Look through the records below for the line holding "1055x704 pixels. Task: Collapse". Write it out exactly, with each following line through the line holding "Open the terminal".

Dataset entries
--- --- ---
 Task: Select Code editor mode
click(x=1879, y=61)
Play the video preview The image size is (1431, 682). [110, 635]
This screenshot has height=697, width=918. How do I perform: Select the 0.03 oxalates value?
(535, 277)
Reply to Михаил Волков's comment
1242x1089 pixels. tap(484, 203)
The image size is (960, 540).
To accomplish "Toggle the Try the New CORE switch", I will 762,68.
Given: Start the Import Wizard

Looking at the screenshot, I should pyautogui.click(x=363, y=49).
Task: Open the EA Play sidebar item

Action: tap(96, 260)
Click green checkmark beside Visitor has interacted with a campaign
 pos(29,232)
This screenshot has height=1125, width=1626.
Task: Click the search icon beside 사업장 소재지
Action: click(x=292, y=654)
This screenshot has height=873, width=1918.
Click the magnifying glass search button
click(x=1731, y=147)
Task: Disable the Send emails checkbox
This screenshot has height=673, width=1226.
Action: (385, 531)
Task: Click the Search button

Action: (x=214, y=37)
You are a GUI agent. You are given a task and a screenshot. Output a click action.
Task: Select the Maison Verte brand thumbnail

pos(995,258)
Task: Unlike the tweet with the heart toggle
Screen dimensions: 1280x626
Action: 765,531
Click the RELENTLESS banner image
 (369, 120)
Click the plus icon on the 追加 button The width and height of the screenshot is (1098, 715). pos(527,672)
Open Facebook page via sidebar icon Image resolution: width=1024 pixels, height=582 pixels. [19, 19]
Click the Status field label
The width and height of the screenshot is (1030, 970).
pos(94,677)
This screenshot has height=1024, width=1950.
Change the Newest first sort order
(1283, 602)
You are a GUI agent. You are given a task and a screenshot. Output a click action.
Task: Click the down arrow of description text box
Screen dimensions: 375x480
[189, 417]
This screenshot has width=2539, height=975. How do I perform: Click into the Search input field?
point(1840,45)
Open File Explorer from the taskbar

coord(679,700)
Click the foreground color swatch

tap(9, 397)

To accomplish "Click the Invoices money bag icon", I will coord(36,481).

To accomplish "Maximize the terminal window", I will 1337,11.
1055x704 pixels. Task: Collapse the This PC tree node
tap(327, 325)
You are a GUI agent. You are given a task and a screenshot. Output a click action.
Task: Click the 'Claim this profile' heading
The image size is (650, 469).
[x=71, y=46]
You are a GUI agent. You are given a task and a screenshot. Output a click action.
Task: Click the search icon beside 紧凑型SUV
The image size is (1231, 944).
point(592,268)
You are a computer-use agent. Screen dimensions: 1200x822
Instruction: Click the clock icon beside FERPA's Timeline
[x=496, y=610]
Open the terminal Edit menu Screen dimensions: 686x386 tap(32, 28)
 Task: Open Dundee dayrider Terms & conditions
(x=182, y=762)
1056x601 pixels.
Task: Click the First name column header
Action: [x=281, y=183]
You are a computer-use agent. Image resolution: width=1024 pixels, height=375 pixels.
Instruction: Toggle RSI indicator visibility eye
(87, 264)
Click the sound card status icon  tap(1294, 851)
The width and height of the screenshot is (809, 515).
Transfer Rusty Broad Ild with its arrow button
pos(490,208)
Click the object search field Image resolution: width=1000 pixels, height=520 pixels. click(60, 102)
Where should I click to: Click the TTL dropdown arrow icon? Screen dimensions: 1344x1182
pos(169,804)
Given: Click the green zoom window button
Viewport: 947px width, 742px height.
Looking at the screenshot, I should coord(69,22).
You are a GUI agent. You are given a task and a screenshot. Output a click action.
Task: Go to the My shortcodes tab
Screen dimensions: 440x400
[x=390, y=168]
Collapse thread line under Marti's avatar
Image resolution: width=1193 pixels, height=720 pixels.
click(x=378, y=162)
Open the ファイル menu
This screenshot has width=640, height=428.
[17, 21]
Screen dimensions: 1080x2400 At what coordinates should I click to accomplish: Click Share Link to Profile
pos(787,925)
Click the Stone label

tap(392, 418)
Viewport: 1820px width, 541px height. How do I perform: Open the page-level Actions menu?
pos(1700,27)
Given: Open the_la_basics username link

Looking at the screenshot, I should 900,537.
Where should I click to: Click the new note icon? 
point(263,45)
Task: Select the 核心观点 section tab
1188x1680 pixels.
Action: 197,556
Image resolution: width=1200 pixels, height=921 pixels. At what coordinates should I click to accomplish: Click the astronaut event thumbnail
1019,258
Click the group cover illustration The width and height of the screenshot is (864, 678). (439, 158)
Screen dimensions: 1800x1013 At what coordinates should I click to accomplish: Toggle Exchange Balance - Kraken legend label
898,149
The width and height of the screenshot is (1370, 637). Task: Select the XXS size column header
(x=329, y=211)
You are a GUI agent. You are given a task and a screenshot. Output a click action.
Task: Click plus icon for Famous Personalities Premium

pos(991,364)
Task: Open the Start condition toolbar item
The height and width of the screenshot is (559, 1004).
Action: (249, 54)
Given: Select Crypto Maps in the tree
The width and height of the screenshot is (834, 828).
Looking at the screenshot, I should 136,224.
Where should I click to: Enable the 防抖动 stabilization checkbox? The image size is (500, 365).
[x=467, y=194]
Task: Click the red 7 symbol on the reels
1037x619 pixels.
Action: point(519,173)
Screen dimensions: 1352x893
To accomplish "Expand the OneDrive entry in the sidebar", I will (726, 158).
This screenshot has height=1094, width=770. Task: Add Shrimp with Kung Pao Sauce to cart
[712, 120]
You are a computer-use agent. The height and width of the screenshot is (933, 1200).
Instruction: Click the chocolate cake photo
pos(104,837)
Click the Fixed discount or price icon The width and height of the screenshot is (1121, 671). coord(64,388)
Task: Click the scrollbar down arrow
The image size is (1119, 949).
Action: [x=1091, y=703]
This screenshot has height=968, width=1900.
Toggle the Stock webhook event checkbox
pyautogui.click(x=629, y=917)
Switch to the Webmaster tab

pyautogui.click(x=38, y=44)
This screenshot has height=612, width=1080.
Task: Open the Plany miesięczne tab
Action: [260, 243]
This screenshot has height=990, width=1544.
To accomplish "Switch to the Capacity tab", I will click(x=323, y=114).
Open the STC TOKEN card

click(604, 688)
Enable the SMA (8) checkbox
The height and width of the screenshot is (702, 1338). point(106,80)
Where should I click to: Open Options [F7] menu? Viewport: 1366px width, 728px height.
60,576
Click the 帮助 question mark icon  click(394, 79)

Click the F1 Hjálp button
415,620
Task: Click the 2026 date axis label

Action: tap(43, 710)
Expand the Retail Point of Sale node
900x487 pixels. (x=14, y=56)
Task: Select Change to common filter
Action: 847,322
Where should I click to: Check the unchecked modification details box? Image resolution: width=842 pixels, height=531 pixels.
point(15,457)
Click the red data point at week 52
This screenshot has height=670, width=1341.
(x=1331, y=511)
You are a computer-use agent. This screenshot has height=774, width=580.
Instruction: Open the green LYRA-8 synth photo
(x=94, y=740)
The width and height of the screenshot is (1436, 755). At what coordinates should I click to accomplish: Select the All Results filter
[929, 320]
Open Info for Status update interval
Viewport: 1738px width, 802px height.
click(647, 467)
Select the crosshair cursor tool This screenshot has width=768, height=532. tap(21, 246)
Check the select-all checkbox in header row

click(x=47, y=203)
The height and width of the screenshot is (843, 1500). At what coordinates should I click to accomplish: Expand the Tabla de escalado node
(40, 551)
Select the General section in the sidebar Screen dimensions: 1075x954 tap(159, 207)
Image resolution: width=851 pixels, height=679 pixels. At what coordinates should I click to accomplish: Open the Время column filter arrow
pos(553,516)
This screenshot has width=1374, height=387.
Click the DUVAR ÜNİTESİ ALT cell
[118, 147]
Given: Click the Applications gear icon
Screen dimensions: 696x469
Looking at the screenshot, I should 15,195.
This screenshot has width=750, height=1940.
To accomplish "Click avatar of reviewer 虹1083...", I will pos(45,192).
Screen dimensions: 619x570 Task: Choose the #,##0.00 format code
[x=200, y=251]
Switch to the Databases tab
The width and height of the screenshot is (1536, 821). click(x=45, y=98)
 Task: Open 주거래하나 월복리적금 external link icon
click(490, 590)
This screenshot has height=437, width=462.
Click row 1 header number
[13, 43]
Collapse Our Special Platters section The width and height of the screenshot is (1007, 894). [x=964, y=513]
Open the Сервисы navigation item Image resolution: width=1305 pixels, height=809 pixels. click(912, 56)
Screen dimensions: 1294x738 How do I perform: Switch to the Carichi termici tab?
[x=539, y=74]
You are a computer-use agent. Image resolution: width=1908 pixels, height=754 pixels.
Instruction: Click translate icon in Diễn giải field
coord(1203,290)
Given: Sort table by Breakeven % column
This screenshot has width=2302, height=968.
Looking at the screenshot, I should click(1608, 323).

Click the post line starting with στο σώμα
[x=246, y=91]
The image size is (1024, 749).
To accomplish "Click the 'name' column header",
--- --- ---
Solution for this exercise:
1055x704 pixels. Task: Collapse the This PC tree node
tap(327, 325)
You are a GUI agent. You are given a task and a screenshot. Output a click action.
Task: Click the 'Claim this profile' heading
The image size is (650, 469).
[x=71, y=46]
You are a GUI agent. You are given a task and a screenshot. Output a click action.
Task: Click the search icon beside 紧凑型SUV
The image size is (1231, 944).
point(592,268)
You are a computer-use agent. Screen dimensions: 1200x822
Instruction: Click the clock icon beside FERPA's Timeline
[x=496, y=610]
Open the terminal Edit menu Screen dimensions: 686x386 tap(32, 28)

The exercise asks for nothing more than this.